(Stored data entries)

====================

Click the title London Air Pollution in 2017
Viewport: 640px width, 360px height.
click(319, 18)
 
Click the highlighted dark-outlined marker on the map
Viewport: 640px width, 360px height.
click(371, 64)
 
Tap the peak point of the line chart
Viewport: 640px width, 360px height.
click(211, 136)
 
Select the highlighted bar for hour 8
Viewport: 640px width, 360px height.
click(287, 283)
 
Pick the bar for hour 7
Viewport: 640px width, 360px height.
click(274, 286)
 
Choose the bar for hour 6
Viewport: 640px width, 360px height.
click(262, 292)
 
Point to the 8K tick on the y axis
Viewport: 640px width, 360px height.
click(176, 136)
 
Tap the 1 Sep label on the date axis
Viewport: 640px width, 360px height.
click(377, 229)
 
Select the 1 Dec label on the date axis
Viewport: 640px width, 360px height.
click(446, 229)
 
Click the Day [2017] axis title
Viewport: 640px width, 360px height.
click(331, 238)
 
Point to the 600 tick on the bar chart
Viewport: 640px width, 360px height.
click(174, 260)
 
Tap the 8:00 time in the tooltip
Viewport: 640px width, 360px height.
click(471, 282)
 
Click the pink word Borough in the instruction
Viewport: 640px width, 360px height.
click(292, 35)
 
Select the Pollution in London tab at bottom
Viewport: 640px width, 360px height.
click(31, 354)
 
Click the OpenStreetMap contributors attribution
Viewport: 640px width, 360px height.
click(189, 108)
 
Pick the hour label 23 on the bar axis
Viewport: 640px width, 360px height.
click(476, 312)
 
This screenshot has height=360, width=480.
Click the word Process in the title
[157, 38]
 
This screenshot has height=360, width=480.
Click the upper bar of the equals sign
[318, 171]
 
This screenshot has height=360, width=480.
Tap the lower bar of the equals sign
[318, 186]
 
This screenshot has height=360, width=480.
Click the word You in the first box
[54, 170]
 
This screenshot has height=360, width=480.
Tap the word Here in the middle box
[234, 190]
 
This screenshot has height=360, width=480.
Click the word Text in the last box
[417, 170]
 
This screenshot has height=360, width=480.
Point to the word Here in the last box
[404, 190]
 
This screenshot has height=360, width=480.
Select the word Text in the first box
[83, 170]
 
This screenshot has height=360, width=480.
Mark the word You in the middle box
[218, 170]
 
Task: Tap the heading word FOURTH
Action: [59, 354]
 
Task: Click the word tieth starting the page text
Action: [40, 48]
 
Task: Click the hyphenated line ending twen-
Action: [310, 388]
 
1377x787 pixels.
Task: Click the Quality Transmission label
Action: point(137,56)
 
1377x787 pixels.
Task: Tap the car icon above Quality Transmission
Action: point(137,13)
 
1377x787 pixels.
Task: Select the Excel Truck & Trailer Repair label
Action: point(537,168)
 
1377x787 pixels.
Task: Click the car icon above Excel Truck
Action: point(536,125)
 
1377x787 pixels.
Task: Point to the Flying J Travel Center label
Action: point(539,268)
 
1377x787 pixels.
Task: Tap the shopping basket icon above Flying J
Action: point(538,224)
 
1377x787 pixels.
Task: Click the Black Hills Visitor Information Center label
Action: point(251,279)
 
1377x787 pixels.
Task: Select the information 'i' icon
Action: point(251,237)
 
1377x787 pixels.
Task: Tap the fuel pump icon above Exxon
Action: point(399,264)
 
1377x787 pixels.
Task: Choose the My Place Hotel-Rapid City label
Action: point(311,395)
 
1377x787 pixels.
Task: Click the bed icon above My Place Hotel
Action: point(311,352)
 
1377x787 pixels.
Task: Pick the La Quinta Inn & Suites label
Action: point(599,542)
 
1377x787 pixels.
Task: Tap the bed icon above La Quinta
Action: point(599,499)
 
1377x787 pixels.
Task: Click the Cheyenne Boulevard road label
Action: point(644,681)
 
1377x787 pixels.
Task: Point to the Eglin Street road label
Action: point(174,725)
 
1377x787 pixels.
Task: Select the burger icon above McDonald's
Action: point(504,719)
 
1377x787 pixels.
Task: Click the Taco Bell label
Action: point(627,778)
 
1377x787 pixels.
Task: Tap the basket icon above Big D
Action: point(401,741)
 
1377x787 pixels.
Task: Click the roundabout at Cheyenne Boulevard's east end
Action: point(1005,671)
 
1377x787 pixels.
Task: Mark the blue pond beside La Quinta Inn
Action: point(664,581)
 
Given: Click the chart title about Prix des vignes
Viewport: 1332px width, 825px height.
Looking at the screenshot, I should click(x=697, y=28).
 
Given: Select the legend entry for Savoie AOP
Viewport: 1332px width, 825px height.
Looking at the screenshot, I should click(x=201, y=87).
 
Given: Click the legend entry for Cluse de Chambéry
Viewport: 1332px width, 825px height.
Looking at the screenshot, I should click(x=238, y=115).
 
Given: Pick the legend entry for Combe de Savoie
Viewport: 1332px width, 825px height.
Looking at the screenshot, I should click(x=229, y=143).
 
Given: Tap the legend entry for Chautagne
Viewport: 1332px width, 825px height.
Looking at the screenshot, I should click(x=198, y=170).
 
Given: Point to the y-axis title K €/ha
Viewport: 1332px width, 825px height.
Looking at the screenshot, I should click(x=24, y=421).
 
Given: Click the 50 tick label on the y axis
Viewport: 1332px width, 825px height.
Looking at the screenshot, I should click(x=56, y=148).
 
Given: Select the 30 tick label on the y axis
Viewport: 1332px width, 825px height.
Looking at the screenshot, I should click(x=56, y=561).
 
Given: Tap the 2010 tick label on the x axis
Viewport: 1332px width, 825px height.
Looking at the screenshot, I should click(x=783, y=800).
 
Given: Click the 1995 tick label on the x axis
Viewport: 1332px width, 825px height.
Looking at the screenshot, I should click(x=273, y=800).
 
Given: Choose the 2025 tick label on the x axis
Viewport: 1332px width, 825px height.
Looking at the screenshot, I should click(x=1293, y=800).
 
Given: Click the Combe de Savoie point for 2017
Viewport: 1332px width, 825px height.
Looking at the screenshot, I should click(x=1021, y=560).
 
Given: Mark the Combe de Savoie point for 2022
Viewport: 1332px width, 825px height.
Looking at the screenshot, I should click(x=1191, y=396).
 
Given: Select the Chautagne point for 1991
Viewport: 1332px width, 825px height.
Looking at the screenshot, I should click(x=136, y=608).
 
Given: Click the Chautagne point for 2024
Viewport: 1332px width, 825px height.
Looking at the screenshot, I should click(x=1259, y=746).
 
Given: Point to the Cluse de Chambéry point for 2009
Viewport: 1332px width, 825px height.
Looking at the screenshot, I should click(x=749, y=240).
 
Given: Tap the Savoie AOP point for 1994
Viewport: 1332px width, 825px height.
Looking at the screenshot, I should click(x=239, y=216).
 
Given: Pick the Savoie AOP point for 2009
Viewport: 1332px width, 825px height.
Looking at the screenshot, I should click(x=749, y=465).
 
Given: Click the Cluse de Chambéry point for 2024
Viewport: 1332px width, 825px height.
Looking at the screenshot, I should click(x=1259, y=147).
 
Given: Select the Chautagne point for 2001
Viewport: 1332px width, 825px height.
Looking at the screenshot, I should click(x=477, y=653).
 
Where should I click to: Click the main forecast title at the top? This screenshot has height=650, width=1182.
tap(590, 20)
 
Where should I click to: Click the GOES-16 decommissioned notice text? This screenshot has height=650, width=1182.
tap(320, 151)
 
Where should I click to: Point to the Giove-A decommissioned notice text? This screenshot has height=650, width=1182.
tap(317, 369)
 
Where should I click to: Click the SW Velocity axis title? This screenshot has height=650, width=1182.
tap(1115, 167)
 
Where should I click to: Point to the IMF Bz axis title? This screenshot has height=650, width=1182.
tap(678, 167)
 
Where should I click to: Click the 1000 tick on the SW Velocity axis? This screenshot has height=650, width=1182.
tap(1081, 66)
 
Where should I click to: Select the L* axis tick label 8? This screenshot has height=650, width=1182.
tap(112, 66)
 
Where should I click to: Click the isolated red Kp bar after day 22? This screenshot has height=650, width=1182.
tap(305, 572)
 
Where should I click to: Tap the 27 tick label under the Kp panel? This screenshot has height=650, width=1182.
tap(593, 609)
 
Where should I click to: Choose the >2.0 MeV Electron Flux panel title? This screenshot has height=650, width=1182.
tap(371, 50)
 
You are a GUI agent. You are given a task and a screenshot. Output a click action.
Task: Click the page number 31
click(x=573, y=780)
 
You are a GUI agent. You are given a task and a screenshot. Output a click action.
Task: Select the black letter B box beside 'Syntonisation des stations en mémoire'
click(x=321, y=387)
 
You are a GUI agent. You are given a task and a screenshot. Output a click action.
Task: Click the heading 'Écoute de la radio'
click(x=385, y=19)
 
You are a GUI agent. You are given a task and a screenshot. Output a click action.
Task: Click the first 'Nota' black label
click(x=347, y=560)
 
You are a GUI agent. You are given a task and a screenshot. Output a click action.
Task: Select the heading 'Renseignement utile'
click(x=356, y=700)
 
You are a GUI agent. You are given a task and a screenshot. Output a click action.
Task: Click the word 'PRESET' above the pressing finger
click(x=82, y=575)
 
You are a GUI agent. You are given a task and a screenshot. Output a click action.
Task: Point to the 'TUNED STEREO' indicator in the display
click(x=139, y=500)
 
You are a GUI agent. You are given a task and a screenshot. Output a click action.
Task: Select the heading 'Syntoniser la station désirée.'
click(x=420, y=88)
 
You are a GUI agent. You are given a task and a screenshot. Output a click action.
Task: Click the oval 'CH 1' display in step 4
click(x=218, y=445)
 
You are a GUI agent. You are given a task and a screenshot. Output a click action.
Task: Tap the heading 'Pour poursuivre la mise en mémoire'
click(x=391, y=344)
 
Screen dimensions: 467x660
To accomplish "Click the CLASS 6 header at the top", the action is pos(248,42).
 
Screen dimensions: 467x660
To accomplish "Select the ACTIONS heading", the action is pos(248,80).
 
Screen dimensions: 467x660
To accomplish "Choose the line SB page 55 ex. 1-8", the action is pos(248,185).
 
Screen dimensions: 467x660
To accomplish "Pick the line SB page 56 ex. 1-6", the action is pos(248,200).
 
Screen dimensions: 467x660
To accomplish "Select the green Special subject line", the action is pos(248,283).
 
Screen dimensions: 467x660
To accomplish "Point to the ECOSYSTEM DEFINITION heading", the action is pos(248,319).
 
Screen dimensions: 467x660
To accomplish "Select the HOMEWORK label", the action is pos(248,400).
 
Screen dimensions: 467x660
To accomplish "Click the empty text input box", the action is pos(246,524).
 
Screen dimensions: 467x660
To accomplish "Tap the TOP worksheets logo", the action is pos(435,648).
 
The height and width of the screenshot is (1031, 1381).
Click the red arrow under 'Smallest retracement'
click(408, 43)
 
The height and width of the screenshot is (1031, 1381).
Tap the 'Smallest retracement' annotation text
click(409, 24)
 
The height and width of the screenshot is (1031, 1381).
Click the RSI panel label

====================

### TASK INSTRUCTIONS
Show every line of the rows above that contains the word "middle", copied in full.

### OUTPUT OF THE TASK
Tap the word Here in the middle box
Mark the word You in the middle box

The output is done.